Es war zumindest einen Versuch wert, den das Sächsische Staatsministerium für Energie, Klimaschutz, Umwelt und Landwirtschaft (SMEKUL) da im Landkreis Nordsachen gestartet hat: Eine Bürgerbefragung, wie man künftig mit einem der Abschnitte an der Mulde zwischen Eilenburg und Bad Düben umgehen könnte. Immerhin hätte das ein Vorzeigeprojekt im sächsischen Auenprogramm werden können. Aber die Betroffenen sind noch nicht so weit. Die Bürgerbefragung liegt jetzt vor.
Im Rahmen eines Bürgerbeteiligungsverfahrens haben das SMEKUL und das Landratsamt Nordsachsen einer breiten Öffentlichkeit die Möglichkeit gegeben, Positionen und Meinungen zu einer Machbarkeitsstudie (MBS) im Rahmen des Projektes „Lebendige Mulde“ als Grundlage für die weitere Entscheidungsfindung einzubringen.Ein Kernanliegen bestand darin, die persönlichen Betroffenheiten und Interessen der Grundstückseigentümer und -bewirtschafter, Anwohner, Akteure und Interessenvertreter zu erfahren und gegebenenfalls konkrete, noch zu ergänzende Untersuchungsinhalte in die Machbarkeitsstudie aufzunehmen.
Vier Maßnahmenbereiche am Fluss waren definiert:
1) Hainichen-Zschepplin,
2) Mörtitz-Gruna-Laußig,
3) Hohenprießnitz-Glaucha,
4) Laußig-Pristäblich.
Diese Abschnitte an der Mulde zwischen Eilenburg und Bad Düben bieten in besonderem Maße Möglichkeiten, natürliche Überschwemmungsbereiche der Mulde wiederherzustellen und im Hochwasserfall als Überschwemmungsflächen verfügbar zu machen. Baulich sollte dies unter anderem über einen Teilrückbau von Deichen bzw. über Deichrückverlegungen erfolgen.

....................

▶ Aufgaben
(a) Fassen Sie den Text über das Projekt „Lebendige Mulde“ in zwei Sätzen zusammen.
(b) Beantworten Sie anhand des Textes über das Projekt „Lebendige Mulde“ folgende Fragen:
(i) Welche beiden Stellen haben der Öffentlichkeit die Beteiligung ermöglicht?
(ii) Wie viele Maßnahmenbereiche am Fluss wurden festgelegt?
(iii) Auf welche baulichen Weisen sollten die Überschwemmungsbereiche unter anderem wiederhergestellt werden?
(c) Setzen Sie den Text über das Projekt „Lebendige Mulde“ im Anschluss an seinen letzten Satz fort.
Die Daten sind hierfür ohne Belang.

▶ Verfügbare Daten
....................

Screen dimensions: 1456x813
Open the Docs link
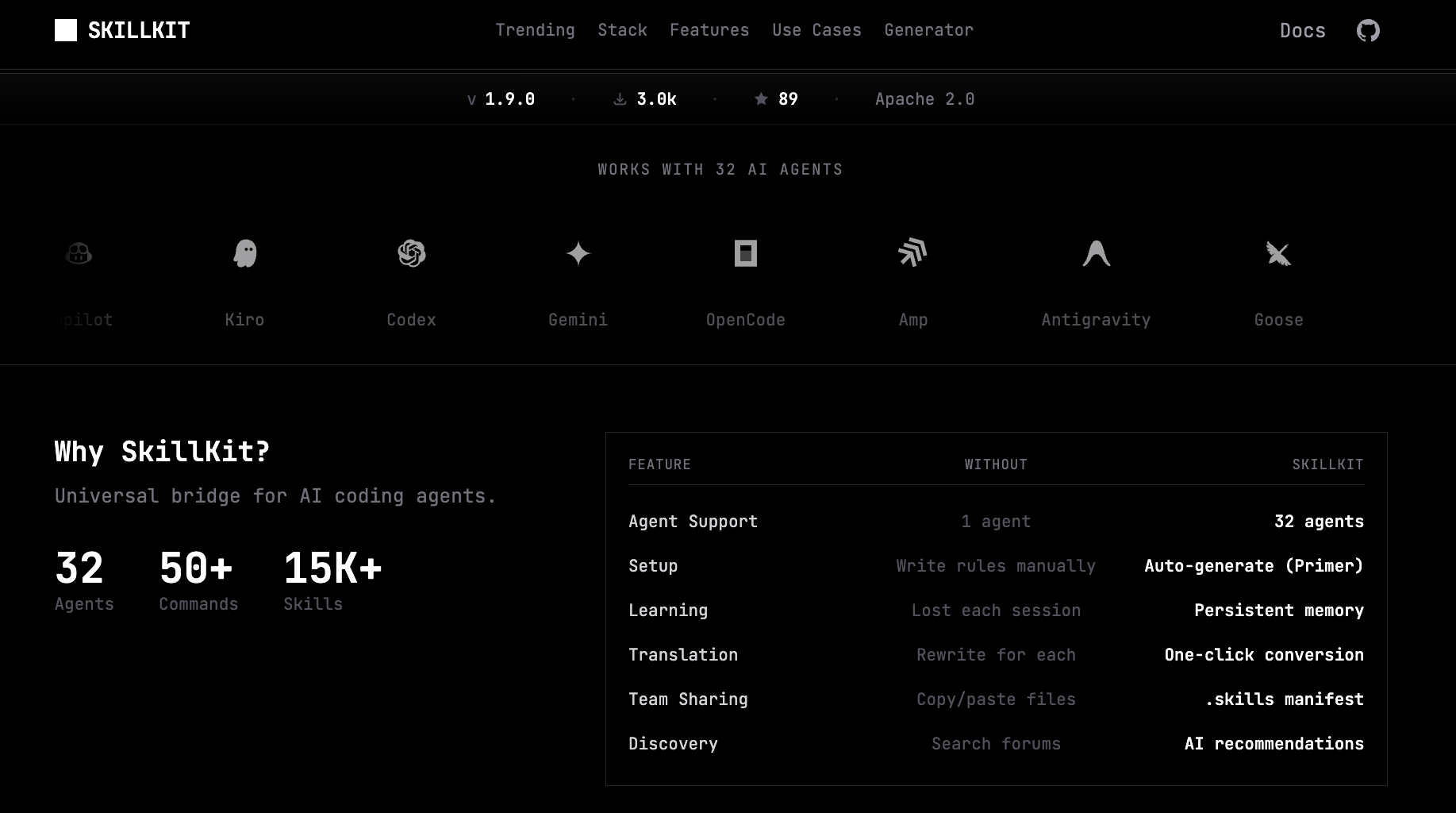pyautogui.click(x=1302, y=30)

....................

▶ Antworten in Reihenfolge
(a) Das SMEKUL und das Landratsamt Nordsachsen haben im Rahmen des Projekts „Lebendige Mulde“ eine Bürgerbeteiligung zu einer Machbarkeitsstudie durchgeführt, um die Betroffenheiten und Interessen von Eigentümern, Bewirtschaftern, Anwohnern und weiteren Akteuren zu erfahren. Die Befragung liegt nun vor, doch die Betroffenen sind noch nicht so weit, obwohl vier Abschnitte an der Mulde zwischen Eilenburg und Bad Düben unter anderem durch Teilrückbau oder Rückverlegung von Deichen wieder zu natürlichen Überschwemmungsflächen werden könnten.

(b)
(i) Das SMEKUL und das Landratsamt Nordsachsen.
(ii) Vier.
(iii) Durch einen Teilrückbau von Deichen bzw. durch Deichrückverlegungen.

(c)
Das Beteiligungsportal war vom 11. Februar bis 31. Juli 2020 freigeschaltet. Es gingen insgesamt 378 auswertbare Fragebögen sowohl aus dem Landkreis als auch darüber hinaus ein.
Das Ergebnis des öffentlichen Beteiligungsverfahrens fällt in den vier Maßnahmenbereichen sehr unterschiedlich aus, betont das Landratsamt. In den Bereichen 1, 3 und 4 unterstützten etwa 50 bis 51 Prozent der Teilnehmer die skizzierten Maßnahmen, die vor allem darin bestehen würden, der Mulde in diesem Gebiet wieder Überschwemmungsflächen zu eröffnen. Im Teilbereich 2 (Mörtitz, Gruhna, Laußig) dagegen waren es sogar nur sieben Prozent.
Vor allem füllten Menschen die Fragebögen aus, die von der Öffnung der Aue an dieser Stelle wirtschaftlich betroffen wären. Entweder, weil bei Hochwasser ihre landwirtschaftlichen Flächen überschwemmt würden oder auch weil ihre Gewerbebetriebe möglicherweise betroffen wären.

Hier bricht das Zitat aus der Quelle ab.